WHが巨額損失を出したのは、08年に米国内での30年ぶりの新設計画として受注し、13年に建設を開始した原発4基であった。しかし、3・11福島第一原発事故で「安全神話」の虚構が崩れ、完成予定はどんどん後ずれして追加費用が膨らんだ。進捗(しんちょく)率はいまだ30%程度で、WHは破産法のもとで再建しながら原発建設を続けるとしているが、再建支援の体制も定まらず、さらなる工期の遅れは不可避である。東芝が計上した損失は20年までに稼働することを前提にしており、それ以上の延期は数千億円規模の追加損失を発生させる。そうなれば債務超過解消の展望は完全になくなり、上場廃止どころか経営破綻に陥る絶望的危機だ。
●日帝電機資本が半導体で敗北
東芝危機は大恐慌下における国際競争が激化する中での争闘戦的敗北であり、日本の電機資本の普遍的姿だ。また、日帝としての国家的破産でもある。半導体事業の売却はその典型だ。

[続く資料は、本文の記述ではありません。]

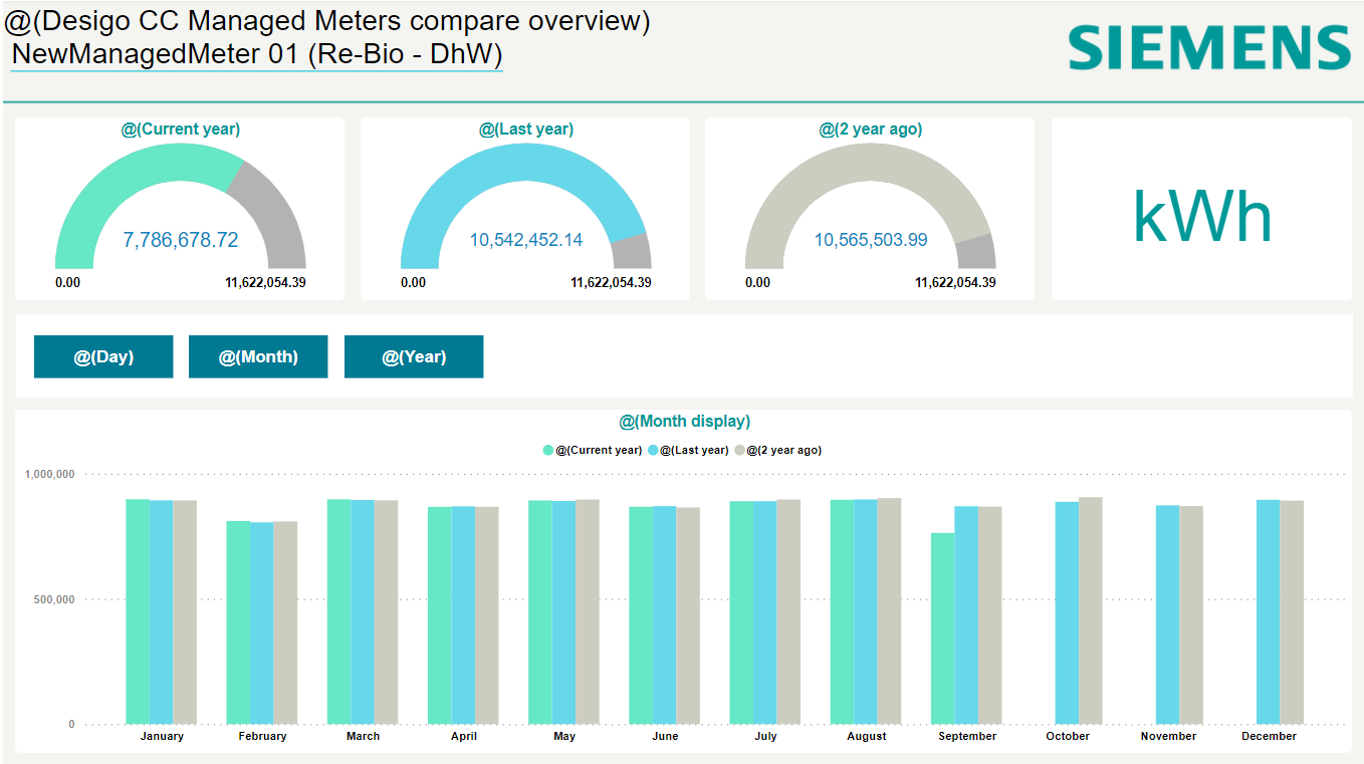The height and width of the screenshot is (764, 1364).
Task: Select the @(Year) button
Action: tap(413, 357)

半導体はメモリー(記憶装置)やCPU(中央処理装置)などを通してパソコンやスマホから家電全般にも広がり、あらゆる産業の基礎になっている。しかも、機密情報のデータ管理や軍事用の探知レーダーなど軍事技術にも直結する。だから、半導体メモリー事業売却をめぐっても、技術流出を阻止するために日本政府は必死に介入し、政府系の産業革新機構を軸にした「日本連合」による買収の模索や、外国為替法を使った中国や台湾の企業への売却阻止の方針まで持ち出している。

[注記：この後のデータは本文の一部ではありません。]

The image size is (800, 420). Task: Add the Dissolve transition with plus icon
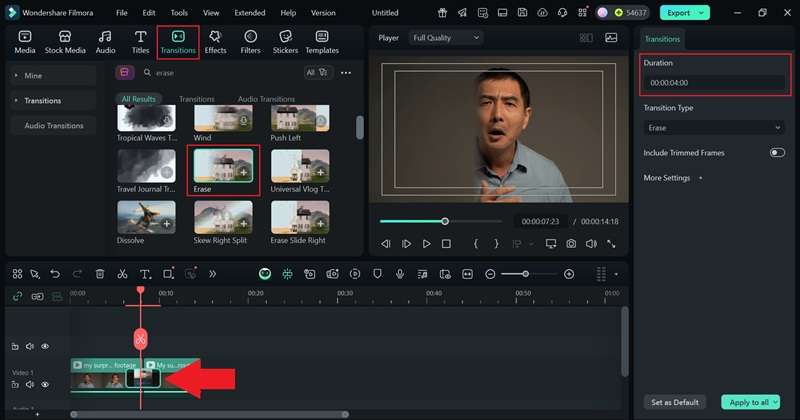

しかし、80年代には半導体製品で世界の5割超を占めた日本企業は衰退の一途をたどり、次々と半導体事業から撤退した。その中で東芝は、フラッシュメモリーの世界シェアでサムスン電子に次ぐ2位であり、半導体メーカーの世界トップ10に日本企業で唯一入っていた。その東芝が国策の要でもあった核心的部門を投げ捨てることは、争闘戦に敗北し没落・衰退する日帝電機資本の象徴的な姿だ。
16年には大手電機資本の一角であったシャープが経営危機を深め、台湾の鴻海(ホンハイ)精密工業に買収された。家電や半導体など弱電部門で軒並み敗北した日本企業は、日立製作所をはじめ鉄道・原発の海外輸出による延命に走っている。それは日帝・安倍政権のインフラ輸出戦略を背景にしたものだ。そもそも東芝によるWH買収も、政府・経済産業省が全面的に後押しし国家政策として進められた。東芝の危機は、日帝の国家政策自体の破産を示している。
製造業の衰退こそ日本経済の破滅的危機の根幹だ。だからどんなに異常な金融緩和策を展開してもバブル化とその崩壊を引き起こすだけで、「経済の好循環」など絶対に生み出せない。日帝資本には、一方での労働者階級への極限的搾取、他方での海外展開による市場・勢力圏の力ずくでの確保以外にない。この資本の絶望的延命のための政策が安倍の「働き方改革」と改憲攻撃だ。安倍政権を打倒し、破産した資本主義体制を労働者の力で根底から変革しよう。